On 3/20/2020 2:55 PM, Henry Spencer wrote:

On Fri, 20 Mar 2020, David Summers wrote:
While the infection rate may be unknown, the death rate is easier to know.
Barring a coverup, the numbers seem right.

5 deaths out of 244 is about a 2% death rate, which is rather high, suggesting a good many unrecognized mild cases.

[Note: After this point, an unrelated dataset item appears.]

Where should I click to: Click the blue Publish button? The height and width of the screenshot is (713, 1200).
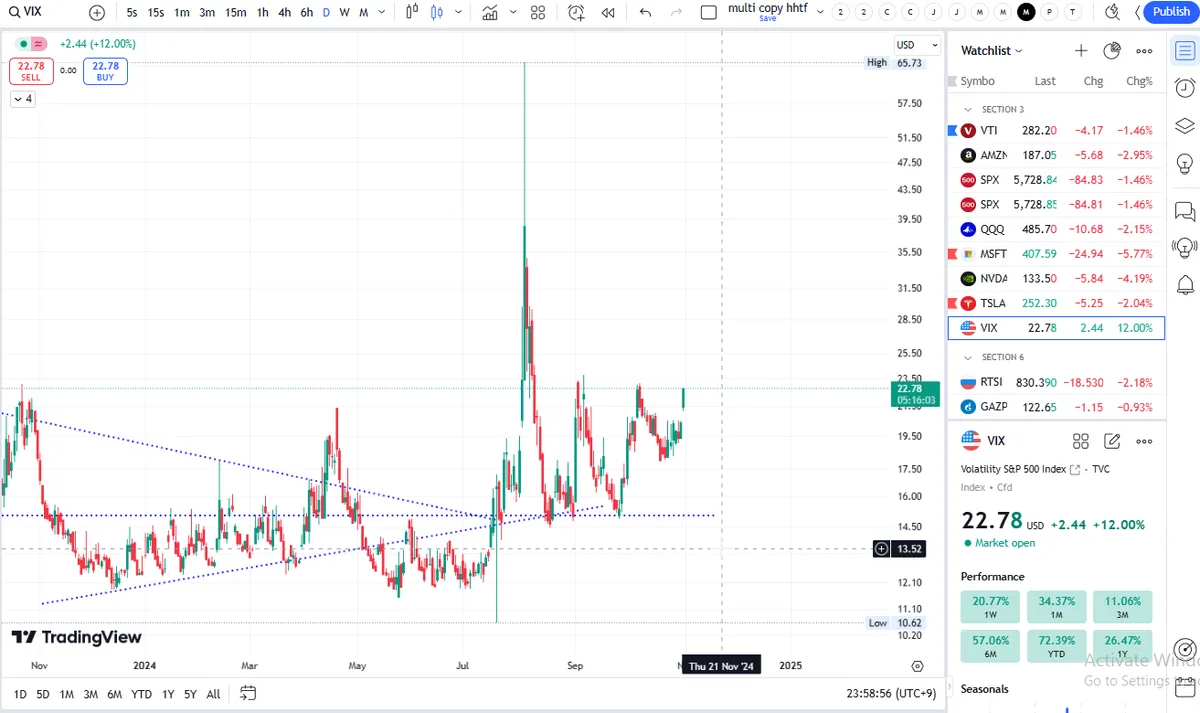pyautogui.click(x=1171, y=12)
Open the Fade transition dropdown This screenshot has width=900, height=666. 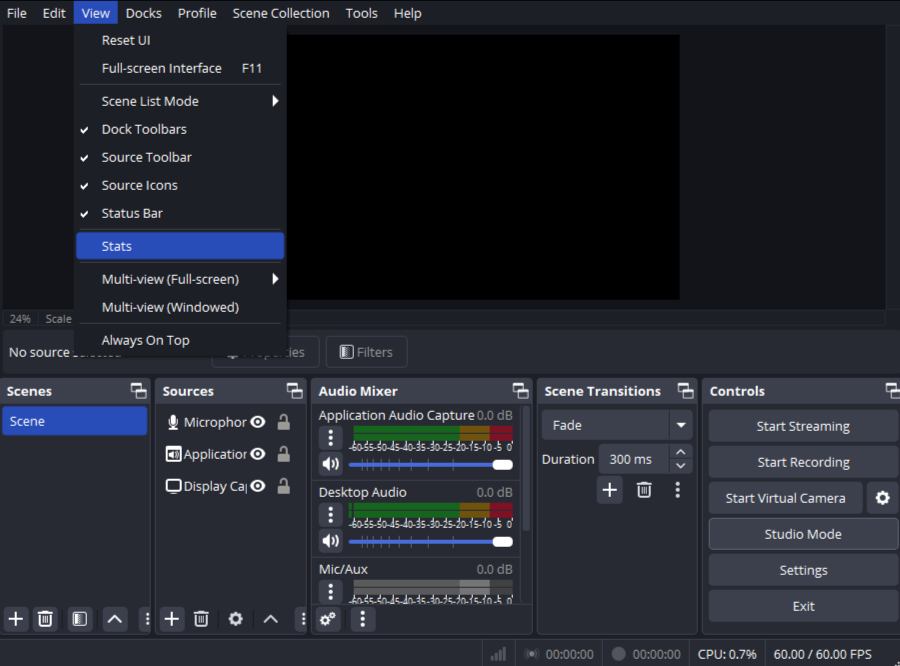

We don't have very good data on mild, unrecognized cases, but helpfully, we do have some:  essentially everyone who was on the Diamond Princess got tested.  There were just under 700 infected under the botched quarantine, and (at last report I saw) there have been 8 deaths.  And that rate is biased high because cruise-ship passengers tend to be elderly, and it's abundantly clear that the death rate from this virus starts to rise rapidly as age goes past 60.  An attempt to combine the Diamond Princess data with Chinese age-distribution data suggested that the true all-ages death rate is about 0.5%.

This number does assume that sick people generally get the care they need. It could go rather higher if medical facilities were overwhelmed (or, as in too much of the Third World, nonexistent).

Better data is urgently needed, and people are working on it.